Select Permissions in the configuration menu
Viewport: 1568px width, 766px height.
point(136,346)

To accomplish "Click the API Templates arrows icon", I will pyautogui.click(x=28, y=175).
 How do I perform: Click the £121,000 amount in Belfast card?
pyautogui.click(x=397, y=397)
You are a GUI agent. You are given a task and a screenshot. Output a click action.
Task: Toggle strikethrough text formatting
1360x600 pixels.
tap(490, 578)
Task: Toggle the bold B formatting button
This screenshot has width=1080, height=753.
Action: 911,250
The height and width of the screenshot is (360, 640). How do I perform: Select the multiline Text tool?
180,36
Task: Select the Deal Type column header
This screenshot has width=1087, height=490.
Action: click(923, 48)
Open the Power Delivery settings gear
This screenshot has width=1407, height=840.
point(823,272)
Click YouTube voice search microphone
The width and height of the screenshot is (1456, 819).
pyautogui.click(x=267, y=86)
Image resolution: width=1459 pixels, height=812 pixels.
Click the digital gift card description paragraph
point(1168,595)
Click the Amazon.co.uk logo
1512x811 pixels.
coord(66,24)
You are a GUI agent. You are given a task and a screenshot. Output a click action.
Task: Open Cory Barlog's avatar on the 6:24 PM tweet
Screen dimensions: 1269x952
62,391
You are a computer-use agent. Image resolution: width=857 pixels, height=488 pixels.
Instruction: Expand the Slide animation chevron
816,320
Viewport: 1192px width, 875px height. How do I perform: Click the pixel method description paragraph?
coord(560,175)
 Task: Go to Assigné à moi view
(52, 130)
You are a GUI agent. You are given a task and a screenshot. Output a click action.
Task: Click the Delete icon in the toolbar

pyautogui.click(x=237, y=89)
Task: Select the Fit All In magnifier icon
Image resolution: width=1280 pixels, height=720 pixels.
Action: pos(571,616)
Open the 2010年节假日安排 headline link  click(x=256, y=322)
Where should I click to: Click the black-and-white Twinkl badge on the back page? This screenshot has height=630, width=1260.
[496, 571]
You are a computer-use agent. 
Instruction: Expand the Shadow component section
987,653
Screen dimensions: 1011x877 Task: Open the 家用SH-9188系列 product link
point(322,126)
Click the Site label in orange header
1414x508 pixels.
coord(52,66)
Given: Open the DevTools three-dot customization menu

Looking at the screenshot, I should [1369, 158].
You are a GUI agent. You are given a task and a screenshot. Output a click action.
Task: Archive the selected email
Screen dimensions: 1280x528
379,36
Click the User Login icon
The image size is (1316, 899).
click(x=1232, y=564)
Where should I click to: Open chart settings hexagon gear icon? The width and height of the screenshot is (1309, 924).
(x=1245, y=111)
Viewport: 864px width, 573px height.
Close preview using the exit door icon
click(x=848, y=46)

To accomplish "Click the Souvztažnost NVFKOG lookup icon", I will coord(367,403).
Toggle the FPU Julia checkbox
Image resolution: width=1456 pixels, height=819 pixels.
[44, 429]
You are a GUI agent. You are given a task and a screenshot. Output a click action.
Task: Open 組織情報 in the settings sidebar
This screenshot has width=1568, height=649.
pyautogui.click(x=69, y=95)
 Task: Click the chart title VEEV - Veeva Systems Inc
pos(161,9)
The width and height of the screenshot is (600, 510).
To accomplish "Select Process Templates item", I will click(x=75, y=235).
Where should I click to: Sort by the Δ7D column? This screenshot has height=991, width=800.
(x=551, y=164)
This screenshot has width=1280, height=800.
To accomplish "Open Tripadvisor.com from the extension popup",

TASK TO CARRY OUT
Turn the lines above into a numbered list, with one item per line and all blank lines left out.

COMPLETED TASK
1. Select Permissions in the configuration menu
2. Viewport: 1568px width, 766px height.
3. point(136,346)
4. To accomplish "Click the API Templates arrows icon", I will pyautogui.click(x=28, y=175).
5.  How do I perform: Click the £121,000 amount in Belfast card?
6. pyautogui.click(x=397, y=397)
7. You are a GUI agent. You are given a task and a screenshot. Output a click action.
8. Task: Toggle strikethrough text formatting
9. 1360x600 pixels.
10. tap(490, 578)
11. Task: Toggle the bold B formatting button
12. This screenshot has width=1080, height=753.
13. Action: 911,250
14. The height and width of the screenshot is (360, 640). How do I perform: Select the multiline Text tool?
15. 180,36
16. Task: Select the Deal Type column header
17. This screenshot has width=1087, height=490.
18. Action: click(923, 48)
19. Open the Power Delivery settings gear
20. This screenshot has width=1407, height=840.
21. point(823,272)
22. Click YouTube voice search microphone
23. The width and height of the screenshot is (1456, 819).
24. pyautogui.click(x=267, y=86)
25. Image resolution: width=1459 pixels, height=812 pixels.
26. Click the digital gift card description paragraph
27. point(1168,595)
28. Click the Amazon.co.uk logo
29. 1512x811 pixels.
30. coord(66,24)
31. You are a GUI agent. You are given a task and a screenshot. Output a click action.
32. Task: Open Cory Barlog's avatar on the 6:24 PM tweet
33. Screen dimensions: 1269x952
34. 62,391
35. You are a computer-use agent. Image resolution: width=857 pixels, height=488 pixels.
36. Instruction: Expand the Slide animation chevron
37. 816,320
38. Viewport: 1192px width, 875px height. How do I perform: Click the pixel method description paragraph?
39. coord(560,175)
40.  Task: Go to Assigné à moi view
41. (52, 130)
42. You are a GUI agent. You are given a task and a screenshot. Output a click action.
43. Task: Click the Delete icon in the toolbar
44. pyautogui.click(x=237, y=89)
45. Task: Select the Fit All In magnifier icon
46. Image resolution: width=1280 pixels, height=720 pixels.
47. Action: pos(571,616)
48. Open the 2010年节假日安排 headline link  click(x=256, y=322)
49. Where should I click to: Click the black-and-white Twinkl badge on the back page? This screenshot has height=630, width=1260.
50. [496, 571]
51. You are a computer-use agent. 
52. Instruction: Expand the Shadow component section
53. 987,653
54. Screen dimensions: 1011x877 Task: Open the 家用SH-9188系列 product link
55. point(322,126)
56. Click the Site label in orange header
57. 1414x508 pixels.
58. coord(52,66)
59. Given: Open the DevTools three-dot customization menu
60. Looking at the screenshot, I should [1369, 158].
61. You are a GUI agent. You are given a task and a screenshot. Output a click action.
62. Task: Archive the selected email
63. Screen dimensions: 1280x528
64. 379,36
65. Click the User Login icon
66. The image size is (1316, 899).
67. click(x=1232, y=564)
68. Where should I click to: Open chart settings hexagon gear icon? The width and height of the screenshot is (1309, 924).
69. (x=1245, y=111)
70. Viewport: 864px width, 573px height.
71. Close preview using the exit door icon
72. click(x=848, y=46)
73. To accomplish "Click the Souvztažnost NVFKOG lookup icon", I will coord(367,403).
74. Toggle the FPU Julia checkbox
75. Image resolution: width=1456 pixels, height=819 pixels.
76. [44, 429]
77. You are a GUI agent. You are given a task and a screenshot. Output a click action.
78. Task: Open 組織情報 in the settings sidebar
79. This screenshot has width=1568, height=649.
80. pyautogui.click(x=69, y=95)
81.  Task: Click the chart title VEEV - Veeva Systems Inc
82. pos(161,9)
83. The width and height of the screenshot is (600, 510).
84. To accomplish "Select Process Templates item", I will click(x=75, y=235).
85. Where should I click to: Sort by the Δ7D column? This screenshot has height=991, width=800.
86. (x=551, y=164)
87. This screenshot has width=1280, height=800.
88. To accomplish "Open Tripadvisor.com from the extension popup",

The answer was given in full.